>> Begin Document segment

GAMMA.CON 2018 (and Wintercon 2018) Review

Being a Canberra boy (well, more-or-less) I have a bit of a soft spot for our local conventions. Given they don’t cost any money for me to go to, are within 20 minutes driving distance of my house (with ample parking) and have by far the largest number of my friends/acquaintances in attendance; it’s a pretty low bar for me to be impressed.

Well, it’s still a high bar as I’m a cynical jackass who doesn’t have positive feelings but attending an interstate event is much more of a hassle and thus primes me to expect more (and thus be disappointed more).

So in the last month I had the pleasure of attending both GAMMA.CON 2018 and Wintercon 2018. Two very different events here in the nation’s capital.

Lets get Wintercon out of the way first- it’s a garbage event that should not be called a “convention”. At best it’s a glorified games day. Tabletop gaming is fun and the full Cancon event run by the Canberra Games Society is somewhat bearable but fuck me is Wintercon garbage. No panels, no events, half a dozen traders (literallly). Nothing that wasn’t tabletop based (not even any role playing stuff like D&D I could see) and not a wide variety of table top stuff. I get that this is a fundraising venture for Cancon but falsely labelling this as a convention is an insult. I was there for about 2 minutes- walked in the door, realised there was nothing to do, realised I couldn’t even buy any miniatures/figures to use in D&D, looked at some misc dice and then left.

GAMMA.CON 2018 however, was a pretty good event. Which given some of the behind the scenes organisational stuff that was going on was a surprise.

A TL;DR:

GAMMA.CON 2018- 7/10 (Wintercon- 0/10)

The move from AIS to EPIC was done perhaps a year too early but GAMMA.CON made pretty good use of the space. In particular the “gaming hall” was great. The “Stage and Trader Hall” was fine but it somehow managed to feel way too crowded up one end and way too empty at the other. The positioning of the panel rooms as literally the first thing when you walked in was great given how hard to make people go to panels- for some reason people struggle to find the rooms and they are typically mostly empty.

i mean, that definietely has nothing to do with the panel content and just the venue yeah? And that’s why you have hepas of signage and great maps so attendees know where everything is right?

>> End Document segment
>> Begin Extracted material

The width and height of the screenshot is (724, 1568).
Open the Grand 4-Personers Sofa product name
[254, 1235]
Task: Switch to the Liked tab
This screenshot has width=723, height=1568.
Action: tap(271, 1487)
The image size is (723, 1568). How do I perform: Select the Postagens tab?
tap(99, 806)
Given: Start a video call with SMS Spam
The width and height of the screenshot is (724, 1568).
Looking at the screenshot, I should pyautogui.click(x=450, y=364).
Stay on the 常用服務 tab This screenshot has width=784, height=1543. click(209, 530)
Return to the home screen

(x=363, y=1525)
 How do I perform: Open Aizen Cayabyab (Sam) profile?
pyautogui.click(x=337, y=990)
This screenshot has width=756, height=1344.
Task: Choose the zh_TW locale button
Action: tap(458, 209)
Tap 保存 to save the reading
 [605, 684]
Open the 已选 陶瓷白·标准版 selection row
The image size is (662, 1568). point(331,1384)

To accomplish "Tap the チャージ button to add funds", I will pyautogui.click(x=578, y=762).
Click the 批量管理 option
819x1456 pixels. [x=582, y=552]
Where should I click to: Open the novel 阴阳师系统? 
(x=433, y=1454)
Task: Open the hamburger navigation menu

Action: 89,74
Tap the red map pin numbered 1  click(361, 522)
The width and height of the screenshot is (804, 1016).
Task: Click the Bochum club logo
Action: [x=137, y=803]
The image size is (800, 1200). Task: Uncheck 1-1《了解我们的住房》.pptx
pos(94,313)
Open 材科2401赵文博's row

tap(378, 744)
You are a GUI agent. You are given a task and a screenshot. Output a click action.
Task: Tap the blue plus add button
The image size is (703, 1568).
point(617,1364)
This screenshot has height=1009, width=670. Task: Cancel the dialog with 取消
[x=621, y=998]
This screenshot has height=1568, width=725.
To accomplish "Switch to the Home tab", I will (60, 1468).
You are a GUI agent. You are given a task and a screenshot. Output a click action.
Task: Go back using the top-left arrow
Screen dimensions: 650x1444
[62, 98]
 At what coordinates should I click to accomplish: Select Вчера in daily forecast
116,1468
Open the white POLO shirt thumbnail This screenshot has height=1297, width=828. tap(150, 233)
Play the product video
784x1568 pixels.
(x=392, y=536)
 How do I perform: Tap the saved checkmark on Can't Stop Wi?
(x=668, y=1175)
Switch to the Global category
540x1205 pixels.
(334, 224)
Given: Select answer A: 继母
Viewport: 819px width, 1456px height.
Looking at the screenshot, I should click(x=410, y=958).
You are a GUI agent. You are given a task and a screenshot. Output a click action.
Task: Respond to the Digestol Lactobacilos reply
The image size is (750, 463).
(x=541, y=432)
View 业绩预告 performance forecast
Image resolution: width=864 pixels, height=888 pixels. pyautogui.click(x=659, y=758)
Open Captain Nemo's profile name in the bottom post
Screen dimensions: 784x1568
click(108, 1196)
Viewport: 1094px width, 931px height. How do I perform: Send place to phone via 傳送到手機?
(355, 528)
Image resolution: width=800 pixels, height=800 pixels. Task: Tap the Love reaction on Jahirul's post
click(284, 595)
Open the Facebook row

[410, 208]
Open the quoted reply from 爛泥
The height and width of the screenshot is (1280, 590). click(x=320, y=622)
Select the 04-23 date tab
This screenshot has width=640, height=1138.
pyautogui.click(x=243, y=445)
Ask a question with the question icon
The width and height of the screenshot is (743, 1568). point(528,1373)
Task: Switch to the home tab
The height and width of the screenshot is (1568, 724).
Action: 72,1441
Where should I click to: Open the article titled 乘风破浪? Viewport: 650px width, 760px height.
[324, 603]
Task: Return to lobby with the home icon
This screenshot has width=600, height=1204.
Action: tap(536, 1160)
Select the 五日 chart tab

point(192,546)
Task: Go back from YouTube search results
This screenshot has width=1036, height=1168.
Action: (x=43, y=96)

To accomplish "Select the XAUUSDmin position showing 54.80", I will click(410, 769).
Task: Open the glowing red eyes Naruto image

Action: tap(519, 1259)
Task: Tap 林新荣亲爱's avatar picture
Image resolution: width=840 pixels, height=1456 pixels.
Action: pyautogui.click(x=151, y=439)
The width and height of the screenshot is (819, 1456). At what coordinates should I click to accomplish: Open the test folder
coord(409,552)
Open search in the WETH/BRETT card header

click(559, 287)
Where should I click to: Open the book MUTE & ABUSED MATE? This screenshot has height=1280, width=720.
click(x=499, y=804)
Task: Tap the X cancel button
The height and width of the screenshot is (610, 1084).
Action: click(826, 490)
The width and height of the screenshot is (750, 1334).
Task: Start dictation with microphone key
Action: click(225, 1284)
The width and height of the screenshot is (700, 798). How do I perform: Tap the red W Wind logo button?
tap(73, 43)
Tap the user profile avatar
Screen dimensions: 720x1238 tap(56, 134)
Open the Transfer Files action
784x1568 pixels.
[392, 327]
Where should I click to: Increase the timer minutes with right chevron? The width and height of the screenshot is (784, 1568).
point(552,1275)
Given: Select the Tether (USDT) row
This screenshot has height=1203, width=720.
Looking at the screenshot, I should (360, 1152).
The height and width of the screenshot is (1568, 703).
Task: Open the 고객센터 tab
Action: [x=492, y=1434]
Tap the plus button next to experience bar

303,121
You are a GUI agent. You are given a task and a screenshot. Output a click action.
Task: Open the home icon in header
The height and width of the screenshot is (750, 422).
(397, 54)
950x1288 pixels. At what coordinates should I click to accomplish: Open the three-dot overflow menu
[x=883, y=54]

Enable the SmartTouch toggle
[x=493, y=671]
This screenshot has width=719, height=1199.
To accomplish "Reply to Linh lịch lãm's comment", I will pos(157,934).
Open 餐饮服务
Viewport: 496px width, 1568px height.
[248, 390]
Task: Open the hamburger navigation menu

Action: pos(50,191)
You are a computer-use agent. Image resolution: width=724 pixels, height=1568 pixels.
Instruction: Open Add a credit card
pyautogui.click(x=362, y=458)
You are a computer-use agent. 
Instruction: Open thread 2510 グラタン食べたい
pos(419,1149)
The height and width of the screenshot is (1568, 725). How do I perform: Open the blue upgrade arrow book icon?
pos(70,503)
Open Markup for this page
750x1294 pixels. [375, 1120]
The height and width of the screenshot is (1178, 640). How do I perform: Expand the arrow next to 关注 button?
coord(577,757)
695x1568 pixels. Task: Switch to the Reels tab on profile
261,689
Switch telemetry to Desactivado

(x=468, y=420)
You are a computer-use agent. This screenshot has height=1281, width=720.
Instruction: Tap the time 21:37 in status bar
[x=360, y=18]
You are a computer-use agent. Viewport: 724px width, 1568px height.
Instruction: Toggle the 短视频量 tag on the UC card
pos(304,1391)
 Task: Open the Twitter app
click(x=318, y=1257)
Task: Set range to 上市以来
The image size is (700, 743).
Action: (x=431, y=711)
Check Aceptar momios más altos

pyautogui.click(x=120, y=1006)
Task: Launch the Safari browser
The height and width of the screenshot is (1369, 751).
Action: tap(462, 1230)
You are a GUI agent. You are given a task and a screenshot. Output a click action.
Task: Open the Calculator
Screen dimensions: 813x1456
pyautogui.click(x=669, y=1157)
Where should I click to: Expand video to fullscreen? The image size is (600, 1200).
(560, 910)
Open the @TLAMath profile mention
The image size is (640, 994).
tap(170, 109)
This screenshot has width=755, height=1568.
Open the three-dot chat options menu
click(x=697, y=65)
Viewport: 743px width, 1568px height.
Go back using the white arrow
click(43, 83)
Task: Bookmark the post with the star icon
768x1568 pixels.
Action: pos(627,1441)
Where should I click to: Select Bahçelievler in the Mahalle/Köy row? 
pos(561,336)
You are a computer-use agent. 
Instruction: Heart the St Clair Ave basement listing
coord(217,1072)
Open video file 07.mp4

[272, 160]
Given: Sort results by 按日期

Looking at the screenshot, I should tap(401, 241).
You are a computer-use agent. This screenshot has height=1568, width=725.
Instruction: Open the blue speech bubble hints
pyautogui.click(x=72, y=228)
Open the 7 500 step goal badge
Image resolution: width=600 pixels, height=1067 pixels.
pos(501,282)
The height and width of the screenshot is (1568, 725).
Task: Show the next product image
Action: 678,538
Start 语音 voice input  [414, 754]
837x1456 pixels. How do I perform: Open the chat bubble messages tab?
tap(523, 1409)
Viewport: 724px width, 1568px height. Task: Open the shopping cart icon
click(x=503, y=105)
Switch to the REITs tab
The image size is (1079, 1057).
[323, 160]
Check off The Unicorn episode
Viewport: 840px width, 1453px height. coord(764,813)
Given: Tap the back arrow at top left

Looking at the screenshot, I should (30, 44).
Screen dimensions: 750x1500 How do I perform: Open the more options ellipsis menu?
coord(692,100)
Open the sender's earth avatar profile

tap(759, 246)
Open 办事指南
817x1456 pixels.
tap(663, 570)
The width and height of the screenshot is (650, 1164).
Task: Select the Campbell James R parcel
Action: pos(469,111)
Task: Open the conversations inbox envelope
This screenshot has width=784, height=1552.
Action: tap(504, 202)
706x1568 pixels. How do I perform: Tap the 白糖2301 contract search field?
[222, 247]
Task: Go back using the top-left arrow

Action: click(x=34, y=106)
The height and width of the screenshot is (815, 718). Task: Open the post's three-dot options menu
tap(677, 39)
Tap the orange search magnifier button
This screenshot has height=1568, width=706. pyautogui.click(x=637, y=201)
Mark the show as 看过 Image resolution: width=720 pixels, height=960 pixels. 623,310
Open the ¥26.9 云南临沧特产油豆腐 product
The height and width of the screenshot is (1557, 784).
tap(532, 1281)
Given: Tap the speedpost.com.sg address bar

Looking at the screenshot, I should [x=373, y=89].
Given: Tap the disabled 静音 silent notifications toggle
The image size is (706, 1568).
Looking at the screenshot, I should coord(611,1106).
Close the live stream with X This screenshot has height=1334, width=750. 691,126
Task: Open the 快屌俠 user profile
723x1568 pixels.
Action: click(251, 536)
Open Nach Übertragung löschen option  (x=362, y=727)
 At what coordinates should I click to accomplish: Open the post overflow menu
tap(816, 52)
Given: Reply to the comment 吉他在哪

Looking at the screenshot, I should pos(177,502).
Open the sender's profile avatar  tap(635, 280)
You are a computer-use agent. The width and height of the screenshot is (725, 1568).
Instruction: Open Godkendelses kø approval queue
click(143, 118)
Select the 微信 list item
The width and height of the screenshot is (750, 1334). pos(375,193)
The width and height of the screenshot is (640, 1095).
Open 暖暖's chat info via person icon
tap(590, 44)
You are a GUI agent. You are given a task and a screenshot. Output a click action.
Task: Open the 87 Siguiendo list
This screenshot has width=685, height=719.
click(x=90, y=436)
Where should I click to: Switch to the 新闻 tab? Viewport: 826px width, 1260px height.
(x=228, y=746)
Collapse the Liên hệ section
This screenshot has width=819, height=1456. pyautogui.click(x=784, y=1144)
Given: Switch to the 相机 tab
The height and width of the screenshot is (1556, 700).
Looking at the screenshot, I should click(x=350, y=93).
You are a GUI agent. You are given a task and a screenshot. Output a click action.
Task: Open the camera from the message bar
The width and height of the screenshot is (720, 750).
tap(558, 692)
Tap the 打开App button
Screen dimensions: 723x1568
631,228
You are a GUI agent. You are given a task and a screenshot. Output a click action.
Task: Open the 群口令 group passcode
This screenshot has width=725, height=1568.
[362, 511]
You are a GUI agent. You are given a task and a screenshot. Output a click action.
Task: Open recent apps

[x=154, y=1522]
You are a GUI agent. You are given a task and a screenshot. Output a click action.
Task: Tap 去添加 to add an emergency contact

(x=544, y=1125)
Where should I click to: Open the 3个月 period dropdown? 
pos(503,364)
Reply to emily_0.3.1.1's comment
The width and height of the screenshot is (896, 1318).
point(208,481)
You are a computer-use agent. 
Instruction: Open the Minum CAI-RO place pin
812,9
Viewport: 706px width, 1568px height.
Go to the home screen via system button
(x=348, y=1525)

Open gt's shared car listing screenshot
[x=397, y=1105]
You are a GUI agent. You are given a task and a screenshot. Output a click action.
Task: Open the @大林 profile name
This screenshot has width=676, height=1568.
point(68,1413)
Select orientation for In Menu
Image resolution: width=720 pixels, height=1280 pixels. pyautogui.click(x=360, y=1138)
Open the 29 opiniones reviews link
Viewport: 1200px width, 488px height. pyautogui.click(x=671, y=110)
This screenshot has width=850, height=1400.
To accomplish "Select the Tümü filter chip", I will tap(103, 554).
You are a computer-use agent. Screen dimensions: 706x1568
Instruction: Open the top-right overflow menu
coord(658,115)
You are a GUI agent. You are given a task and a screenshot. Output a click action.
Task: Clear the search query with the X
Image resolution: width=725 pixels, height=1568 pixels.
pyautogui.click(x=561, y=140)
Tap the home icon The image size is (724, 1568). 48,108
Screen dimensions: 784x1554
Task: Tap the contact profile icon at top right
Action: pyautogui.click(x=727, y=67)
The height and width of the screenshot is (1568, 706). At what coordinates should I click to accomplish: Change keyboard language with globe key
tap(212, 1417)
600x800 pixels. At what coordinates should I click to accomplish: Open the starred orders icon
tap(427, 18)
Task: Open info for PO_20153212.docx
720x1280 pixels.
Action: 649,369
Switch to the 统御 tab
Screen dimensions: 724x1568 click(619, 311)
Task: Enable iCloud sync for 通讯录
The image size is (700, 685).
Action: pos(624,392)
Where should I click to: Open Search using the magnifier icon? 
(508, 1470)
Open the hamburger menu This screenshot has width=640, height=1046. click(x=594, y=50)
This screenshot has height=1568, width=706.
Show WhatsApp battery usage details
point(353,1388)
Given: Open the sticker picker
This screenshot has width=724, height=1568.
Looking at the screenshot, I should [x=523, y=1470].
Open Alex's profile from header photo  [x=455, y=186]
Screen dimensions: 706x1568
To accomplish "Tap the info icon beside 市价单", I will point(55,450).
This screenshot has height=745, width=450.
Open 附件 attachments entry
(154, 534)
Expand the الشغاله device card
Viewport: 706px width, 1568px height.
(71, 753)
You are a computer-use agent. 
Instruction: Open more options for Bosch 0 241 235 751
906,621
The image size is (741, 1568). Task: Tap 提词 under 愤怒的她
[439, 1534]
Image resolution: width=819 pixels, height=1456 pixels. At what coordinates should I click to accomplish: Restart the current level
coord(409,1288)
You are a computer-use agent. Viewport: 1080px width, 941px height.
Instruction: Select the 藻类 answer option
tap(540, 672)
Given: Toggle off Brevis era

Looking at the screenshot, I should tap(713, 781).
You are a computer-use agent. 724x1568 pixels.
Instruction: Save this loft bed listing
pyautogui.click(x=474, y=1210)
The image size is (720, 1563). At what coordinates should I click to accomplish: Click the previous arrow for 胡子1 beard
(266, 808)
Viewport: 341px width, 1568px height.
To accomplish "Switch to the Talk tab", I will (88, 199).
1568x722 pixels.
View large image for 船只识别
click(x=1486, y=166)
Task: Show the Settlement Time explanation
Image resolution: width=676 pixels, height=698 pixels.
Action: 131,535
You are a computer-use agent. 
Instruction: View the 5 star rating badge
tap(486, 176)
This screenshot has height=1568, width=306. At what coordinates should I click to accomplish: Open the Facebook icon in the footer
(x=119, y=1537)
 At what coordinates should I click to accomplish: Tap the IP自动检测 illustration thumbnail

>> End Extracted material

# What to produce:
In the convention review above, reproduce word for word the passage that opens with the words "GAMMA.CON 2018 (and" and closes with "the nation’s capital.".

# Reply:
GAMMA.CON 2018 (and Wintercon 2018) Review

Being a Canberra boy (well, more-or-less) I have a bit of a soft spot for our local conventions. Given they don’t cost any money for me to go to, are within 20 minutes driving distance of my house (with ample parking) and have by far the largest number of my friends/acquaintances in attendance; it’s a pretty low bar for me to be impressed.

Well, it’s still a high bar as I’m a cynical jackass who doesn’t have positive feelings but attending an interstate event is much more of a hassle and thus primes me to expect more (and thus be disappointed more).

So in the last month I had the pleasure of attending both GAMMA.CON 2018 and Wintercon 2018. Two very different events here in the nation’s capital.